De la Villette, passons à l’autre extrémité de Paris, au delà de la triste Bièvre et des vieux Gobelins, près de la Butte-aux-Cailles, quartier des chiffonniers, et de la cité Jeanne-d’Arc, où végète une population lugubre. Rue Lahire, n° 8, l’enseigne d’une boutique représente une mère qui allaite. Il est onze heures ; des femmes entrent, les unes portant un nourrisson, les autres marquées des signes de la maternité prochaine ; elles déjeunent. Le soir, à six heures, elles viendront dîner, s’il leur plaît. Dans une cuisine minutieusement propre, j’ai vu les apprêts d’un repas. La cuisinière a tiré du fourneau, pour me les présenter, des rôtis de bon aspect et de bon fumet. Cette cuisinière, qui est là depuis six ans, s’est fait une grande réputation dans le quartier. Ni le matin, ni le soir, les femmes ne passent à la caisse ; ce restaurant n’a pas de caissière. Ni le matin, ni le soir, elles ne s’arrêtent devant un guichet, pour y présenter tout un jeu de papiers administratifs ; il suffit d’un certificat attestant que la grossesse remonte à cinq mois, ou bien qu’un enfant boive au sein maternel : « Vous allez être mère, vous êtes mère ; c’est bien, asseyez-vous ; vous êtes chez vous, madame. » Une fois par semaine, le samedi, pendant que les mamans sont à table, une femme porte les bébés au fond de la salle, derrière une barrière de bois ; un médecin les y attend : on les déshabille ; nus, ils gesticulent, à leur habitude, des jambes, des bras, des reins, des yeux et des lèvres : le médecin les examine, les pèse, tout comme s’ils étaient des enfants millionnaires, et quand les mères viendront reprendre leurs petits, elles recevront de nécessaires conseils. Or, cette boutique de la rue Lahire est une des quatorze cantines disséminées dans la périphérie parisienne, qui composent la Fédération des Cantines maternelles. Et, savez-vous combien de repas gratuits ont été ainsi offerts depuis le commencement de la guerre ? C’était, il y a trois semaines, 1 998 142 ; aujourd’hui, le deuxième million est bien dépassé. De quoi nous devons remercier cette fédération si bienfaisante.

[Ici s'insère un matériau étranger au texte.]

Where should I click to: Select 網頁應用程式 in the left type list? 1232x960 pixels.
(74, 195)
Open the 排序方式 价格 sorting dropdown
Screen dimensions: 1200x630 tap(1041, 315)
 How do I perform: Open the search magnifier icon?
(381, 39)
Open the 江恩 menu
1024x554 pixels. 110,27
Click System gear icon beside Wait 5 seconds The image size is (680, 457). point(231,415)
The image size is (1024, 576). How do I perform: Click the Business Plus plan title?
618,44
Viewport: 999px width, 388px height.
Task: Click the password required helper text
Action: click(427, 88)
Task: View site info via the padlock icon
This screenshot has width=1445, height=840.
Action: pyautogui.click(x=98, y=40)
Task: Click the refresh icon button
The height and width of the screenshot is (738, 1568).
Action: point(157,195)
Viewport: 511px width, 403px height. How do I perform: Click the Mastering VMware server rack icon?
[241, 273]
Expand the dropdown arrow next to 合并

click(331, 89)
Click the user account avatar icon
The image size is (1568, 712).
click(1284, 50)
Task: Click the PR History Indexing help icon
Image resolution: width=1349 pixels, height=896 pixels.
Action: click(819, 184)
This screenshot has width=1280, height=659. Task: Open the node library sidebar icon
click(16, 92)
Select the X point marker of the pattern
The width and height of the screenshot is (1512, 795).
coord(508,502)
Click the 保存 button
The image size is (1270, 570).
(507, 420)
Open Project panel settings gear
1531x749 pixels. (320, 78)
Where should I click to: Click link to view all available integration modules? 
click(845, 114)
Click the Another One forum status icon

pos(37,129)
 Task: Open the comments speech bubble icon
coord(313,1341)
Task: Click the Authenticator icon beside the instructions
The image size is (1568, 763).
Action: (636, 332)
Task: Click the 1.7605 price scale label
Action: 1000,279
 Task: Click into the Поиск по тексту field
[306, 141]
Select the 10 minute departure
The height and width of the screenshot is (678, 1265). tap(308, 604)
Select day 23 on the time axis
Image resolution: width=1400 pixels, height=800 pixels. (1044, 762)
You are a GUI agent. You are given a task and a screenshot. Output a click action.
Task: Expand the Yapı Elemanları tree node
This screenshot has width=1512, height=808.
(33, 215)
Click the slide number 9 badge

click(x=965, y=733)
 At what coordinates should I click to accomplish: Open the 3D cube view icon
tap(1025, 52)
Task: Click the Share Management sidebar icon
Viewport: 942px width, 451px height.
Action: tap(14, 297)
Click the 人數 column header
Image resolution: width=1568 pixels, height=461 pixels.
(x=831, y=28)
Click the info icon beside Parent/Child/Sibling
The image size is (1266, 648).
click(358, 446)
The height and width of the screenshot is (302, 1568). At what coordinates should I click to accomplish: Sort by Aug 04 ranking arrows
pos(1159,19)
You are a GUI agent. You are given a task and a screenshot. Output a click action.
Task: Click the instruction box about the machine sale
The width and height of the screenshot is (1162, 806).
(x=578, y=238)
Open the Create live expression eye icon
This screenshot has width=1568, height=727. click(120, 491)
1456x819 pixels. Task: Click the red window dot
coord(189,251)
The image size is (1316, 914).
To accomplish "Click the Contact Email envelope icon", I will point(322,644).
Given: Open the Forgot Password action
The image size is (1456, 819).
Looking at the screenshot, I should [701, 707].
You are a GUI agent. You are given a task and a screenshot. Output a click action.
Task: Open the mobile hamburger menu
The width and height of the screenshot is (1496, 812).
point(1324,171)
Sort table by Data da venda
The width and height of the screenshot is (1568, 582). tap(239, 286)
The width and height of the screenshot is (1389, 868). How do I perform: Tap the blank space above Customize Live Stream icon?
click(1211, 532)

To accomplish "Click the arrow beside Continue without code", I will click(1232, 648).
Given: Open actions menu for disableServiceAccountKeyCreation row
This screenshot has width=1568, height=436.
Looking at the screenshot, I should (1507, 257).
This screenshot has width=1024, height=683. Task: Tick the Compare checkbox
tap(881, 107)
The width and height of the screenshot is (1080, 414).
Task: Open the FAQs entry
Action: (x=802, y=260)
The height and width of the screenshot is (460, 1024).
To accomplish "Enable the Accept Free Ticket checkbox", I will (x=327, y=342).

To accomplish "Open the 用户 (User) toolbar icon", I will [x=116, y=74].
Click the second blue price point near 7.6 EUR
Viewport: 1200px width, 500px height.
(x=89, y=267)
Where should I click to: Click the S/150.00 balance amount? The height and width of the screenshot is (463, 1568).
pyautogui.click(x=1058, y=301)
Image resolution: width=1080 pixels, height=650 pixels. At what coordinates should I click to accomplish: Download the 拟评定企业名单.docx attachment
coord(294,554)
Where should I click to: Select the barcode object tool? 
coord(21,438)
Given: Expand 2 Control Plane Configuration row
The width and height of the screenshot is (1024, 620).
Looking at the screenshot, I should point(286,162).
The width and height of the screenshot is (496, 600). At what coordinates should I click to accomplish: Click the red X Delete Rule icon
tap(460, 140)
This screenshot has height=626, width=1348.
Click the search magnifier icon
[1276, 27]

En Dauphiné, travaille la Société dauphinoise pour le sauvetage de l’enfance. Un conseiller à la Cour d’appel, M. Boccacio, la préside. D’abord, elle fut seulement un patronage d’enfants libérés de peines correctionnelles ; elle est aujourd’hui la protectrice non seulement de l’enfance coupable, mais de l’enfance maltraitée ou abandonnée. M. Boccacio recherche les petits misérables. Il les accoste dans les rues de Grenoble ; il grimpe aux mansardes : il visite les bouges. Le dimanche, il parcourt les campagnes ou bien monte aux villages alpestres. Il enlève les enfants à des milieux déplorables, et les place dans des familles sûres, de préférence à la campagne. Il va les voir le plus souvent qu’il peut et surveille leur entretien et leur travail à la maison et à l’école. Il a souvent la joie de voir peu à peu ces pauvres petits s’amender et promettre d’honnêtes gens à la patrie. Son œuvre est efficace. Lorsqu’il en prit, il y a six ans, la présidence, le budget en était de 3 à 4 000 francs : il dépasse, aujourd’hui, 160 000 francs ; au lieu de 80 adhérents, 850, et, de 8 enfants assistés, plus de 500. Exemple à louer et à proposer d’un homme qui ne craint pas de tendre la main. Il n’est pas probable que ce geste plaise à tous ceux auxquels il s’adresse ; mais j’imagine que souvent dut déplaire aux beaux messieurs et aux belles dames du grand siècle le geste quémandeur de saint Vincent de Paul. M. Vincent, comme on l’appelait, vit certainement des sourires se rétracter et des regards s’embarrasser, et il entendit murmurer des excuses. Mais le bon saint faisait semblant de ne rien voir et de ne rien entendre, et sa main tendue insistait. De même, insiste la main de M. Boccacio. Souhaitons à toutes les provinces de France des importuns comme le conseiller de Grenoble.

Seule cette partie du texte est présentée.